→ **WHAT IS NEEDED**
Your task is to work out how many lines in the data include the word "agent". Reply with the number alone.

→ **DATA FOR THE TASK**
▼▼▼

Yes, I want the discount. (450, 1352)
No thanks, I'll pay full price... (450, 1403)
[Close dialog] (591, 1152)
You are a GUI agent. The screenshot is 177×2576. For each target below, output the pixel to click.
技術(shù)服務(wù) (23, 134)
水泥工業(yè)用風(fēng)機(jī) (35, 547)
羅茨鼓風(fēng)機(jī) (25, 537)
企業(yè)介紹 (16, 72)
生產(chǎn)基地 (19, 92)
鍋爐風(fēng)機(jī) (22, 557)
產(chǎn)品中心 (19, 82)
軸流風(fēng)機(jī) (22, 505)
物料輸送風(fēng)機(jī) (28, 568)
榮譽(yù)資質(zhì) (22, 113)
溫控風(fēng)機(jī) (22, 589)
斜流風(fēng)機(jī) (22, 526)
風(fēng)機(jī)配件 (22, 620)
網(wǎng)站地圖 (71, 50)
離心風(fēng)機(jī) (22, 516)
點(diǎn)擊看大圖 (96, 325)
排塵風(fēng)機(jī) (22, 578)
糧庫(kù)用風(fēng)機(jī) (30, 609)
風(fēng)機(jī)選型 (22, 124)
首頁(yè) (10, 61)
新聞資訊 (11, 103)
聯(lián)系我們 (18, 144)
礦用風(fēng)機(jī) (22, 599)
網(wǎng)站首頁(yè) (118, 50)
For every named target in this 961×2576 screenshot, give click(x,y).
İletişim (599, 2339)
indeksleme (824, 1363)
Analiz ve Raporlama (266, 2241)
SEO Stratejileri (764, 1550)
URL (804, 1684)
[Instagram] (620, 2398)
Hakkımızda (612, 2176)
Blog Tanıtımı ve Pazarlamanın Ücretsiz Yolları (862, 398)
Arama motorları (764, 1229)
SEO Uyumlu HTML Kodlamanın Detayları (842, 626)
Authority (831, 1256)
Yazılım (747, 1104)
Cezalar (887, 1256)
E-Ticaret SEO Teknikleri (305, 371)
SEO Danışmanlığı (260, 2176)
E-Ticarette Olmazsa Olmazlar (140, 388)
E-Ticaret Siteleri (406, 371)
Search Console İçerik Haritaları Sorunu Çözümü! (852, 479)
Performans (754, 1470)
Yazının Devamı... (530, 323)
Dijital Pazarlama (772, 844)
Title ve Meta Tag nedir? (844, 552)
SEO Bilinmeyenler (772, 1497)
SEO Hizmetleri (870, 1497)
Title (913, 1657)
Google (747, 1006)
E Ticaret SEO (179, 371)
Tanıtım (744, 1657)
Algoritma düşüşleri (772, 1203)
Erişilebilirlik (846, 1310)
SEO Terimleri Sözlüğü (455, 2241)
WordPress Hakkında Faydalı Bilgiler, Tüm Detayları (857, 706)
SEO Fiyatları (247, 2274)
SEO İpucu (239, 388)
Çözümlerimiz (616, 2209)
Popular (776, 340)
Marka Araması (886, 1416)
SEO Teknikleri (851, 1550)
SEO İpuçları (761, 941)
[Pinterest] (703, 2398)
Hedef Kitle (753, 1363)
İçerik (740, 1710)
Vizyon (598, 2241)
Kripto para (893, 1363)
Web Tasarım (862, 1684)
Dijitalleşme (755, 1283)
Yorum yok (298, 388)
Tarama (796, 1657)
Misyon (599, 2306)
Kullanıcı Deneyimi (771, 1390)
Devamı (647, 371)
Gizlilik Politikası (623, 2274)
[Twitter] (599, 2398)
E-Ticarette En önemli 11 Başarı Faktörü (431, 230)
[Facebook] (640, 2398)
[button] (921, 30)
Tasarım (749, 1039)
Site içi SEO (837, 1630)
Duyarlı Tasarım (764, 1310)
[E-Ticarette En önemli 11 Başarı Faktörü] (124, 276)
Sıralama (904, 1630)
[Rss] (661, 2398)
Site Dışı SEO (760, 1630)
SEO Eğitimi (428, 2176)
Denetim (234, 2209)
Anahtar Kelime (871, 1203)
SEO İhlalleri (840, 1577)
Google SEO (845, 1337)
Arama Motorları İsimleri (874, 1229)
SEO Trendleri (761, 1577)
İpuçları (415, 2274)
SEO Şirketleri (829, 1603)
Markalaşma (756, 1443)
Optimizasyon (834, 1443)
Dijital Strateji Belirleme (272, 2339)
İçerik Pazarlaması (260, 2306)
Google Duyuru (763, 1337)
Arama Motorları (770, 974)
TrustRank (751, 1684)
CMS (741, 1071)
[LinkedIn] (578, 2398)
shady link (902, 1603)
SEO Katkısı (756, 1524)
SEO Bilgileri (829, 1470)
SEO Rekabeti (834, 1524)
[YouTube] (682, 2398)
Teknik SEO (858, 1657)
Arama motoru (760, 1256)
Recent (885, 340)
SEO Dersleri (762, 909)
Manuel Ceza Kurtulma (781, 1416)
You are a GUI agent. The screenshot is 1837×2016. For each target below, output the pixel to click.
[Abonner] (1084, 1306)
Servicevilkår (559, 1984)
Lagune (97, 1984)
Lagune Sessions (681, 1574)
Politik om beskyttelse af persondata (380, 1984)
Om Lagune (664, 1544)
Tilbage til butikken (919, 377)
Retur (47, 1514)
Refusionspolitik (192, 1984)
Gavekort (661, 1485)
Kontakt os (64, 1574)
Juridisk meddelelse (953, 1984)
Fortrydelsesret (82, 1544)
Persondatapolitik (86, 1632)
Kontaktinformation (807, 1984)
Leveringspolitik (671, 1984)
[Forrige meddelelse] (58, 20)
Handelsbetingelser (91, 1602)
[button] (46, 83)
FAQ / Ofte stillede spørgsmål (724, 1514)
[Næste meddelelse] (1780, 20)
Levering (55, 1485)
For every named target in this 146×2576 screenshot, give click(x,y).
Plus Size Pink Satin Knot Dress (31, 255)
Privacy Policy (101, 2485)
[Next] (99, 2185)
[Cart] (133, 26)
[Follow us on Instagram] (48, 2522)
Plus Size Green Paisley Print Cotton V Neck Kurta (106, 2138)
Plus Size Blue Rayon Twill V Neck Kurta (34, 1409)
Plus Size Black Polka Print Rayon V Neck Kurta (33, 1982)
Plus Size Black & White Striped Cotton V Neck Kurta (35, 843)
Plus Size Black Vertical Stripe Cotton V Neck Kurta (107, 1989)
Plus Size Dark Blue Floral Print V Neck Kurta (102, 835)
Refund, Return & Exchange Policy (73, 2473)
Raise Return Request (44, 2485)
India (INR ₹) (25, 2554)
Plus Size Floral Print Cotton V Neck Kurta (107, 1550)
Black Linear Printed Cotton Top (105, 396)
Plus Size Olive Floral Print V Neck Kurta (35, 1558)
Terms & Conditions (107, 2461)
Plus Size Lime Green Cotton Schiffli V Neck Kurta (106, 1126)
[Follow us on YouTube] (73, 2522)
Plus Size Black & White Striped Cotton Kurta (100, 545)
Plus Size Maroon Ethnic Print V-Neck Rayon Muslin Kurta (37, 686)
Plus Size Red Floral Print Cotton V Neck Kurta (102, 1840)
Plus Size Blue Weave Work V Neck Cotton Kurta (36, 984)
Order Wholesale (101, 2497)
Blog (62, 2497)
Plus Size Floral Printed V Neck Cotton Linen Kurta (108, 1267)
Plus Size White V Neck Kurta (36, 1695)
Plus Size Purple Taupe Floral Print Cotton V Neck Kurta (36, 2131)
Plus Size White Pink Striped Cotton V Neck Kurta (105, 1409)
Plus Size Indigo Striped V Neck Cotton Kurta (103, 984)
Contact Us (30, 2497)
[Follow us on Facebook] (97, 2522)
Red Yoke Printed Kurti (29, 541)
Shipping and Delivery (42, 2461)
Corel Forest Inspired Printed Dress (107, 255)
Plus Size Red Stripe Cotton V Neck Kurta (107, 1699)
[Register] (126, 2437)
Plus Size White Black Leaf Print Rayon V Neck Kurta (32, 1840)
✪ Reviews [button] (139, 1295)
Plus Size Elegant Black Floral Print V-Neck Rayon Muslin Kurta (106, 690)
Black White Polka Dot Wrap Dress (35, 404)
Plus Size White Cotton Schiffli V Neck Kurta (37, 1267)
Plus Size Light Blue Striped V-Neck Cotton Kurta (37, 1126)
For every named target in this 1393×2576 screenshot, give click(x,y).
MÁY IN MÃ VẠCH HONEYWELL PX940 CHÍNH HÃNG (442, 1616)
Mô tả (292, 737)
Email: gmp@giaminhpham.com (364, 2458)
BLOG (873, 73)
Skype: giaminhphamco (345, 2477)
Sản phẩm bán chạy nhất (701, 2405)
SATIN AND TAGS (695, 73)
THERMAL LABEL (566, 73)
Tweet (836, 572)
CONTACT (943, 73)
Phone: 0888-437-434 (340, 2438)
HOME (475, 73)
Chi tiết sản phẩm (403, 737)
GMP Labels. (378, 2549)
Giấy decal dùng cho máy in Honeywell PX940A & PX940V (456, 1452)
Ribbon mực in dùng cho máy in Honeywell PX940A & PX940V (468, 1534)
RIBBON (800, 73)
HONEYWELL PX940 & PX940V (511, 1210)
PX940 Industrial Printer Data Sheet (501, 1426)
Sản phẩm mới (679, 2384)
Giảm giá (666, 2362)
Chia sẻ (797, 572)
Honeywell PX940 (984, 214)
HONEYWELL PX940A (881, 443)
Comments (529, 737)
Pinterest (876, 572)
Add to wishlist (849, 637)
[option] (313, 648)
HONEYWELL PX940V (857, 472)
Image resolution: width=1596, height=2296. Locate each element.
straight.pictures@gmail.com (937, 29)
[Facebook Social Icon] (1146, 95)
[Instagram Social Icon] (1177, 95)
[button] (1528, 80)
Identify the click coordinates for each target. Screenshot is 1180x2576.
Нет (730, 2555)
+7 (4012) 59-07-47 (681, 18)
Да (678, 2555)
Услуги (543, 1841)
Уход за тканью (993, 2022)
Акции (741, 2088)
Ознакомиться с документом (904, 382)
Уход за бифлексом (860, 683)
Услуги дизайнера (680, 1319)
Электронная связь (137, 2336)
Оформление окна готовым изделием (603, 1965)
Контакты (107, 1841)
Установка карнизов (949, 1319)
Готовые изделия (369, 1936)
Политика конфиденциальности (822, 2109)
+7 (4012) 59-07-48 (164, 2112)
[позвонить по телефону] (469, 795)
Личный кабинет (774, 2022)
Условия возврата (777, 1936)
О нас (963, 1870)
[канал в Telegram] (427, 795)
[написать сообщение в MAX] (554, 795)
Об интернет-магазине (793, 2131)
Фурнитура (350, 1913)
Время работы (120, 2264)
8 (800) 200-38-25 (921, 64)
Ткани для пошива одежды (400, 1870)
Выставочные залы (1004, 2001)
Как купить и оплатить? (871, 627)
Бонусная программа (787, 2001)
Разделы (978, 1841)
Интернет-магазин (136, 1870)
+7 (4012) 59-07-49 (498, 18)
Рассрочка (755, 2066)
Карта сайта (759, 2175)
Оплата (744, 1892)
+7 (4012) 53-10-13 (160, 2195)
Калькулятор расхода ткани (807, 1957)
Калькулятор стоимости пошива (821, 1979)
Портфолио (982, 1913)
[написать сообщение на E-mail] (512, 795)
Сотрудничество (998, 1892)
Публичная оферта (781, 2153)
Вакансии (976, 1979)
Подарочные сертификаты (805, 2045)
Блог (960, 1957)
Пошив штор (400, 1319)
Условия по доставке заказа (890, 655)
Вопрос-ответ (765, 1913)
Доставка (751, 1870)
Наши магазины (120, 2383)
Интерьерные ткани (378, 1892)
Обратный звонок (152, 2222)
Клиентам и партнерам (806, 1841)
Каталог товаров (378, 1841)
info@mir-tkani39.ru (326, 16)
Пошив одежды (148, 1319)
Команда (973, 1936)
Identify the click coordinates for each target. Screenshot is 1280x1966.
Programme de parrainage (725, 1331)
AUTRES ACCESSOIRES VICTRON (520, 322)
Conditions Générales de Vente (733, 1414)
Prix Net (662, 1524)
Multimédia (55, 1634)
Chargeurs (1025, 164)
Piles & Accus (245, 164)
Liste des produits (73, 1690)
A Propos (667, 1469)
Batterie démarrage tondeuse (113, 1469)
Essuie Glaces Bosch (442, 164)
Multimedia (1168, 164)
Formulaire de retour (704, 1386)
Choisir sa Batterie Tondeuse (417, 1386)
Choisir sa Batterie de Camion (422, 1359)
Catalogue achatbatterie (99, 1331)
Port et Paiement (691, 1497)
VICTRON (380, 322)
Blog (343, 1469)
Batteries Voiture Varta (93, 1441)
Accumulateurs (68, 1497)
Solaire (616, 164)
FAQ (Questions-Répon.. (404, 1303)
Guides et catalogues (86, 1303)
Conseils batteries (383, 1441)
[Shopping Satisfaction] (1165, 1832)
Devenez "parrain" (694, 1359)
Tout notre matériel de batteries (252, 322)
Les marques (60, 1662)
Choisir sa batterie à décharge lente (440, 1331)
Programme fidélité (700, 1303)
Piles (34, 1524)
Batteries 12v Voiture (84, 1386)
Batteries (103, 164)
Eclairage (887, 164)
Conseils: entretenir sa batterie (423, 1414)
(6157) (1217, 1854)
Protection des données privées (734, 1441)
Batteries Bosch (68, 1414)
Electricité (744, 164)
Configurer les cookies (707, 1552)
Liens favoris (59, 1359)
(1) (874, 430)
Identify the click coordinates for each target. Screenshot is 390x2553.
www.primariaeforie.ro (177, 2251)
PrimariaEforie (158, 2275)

▲▲▲

→ **WRITTEN REPLY**
2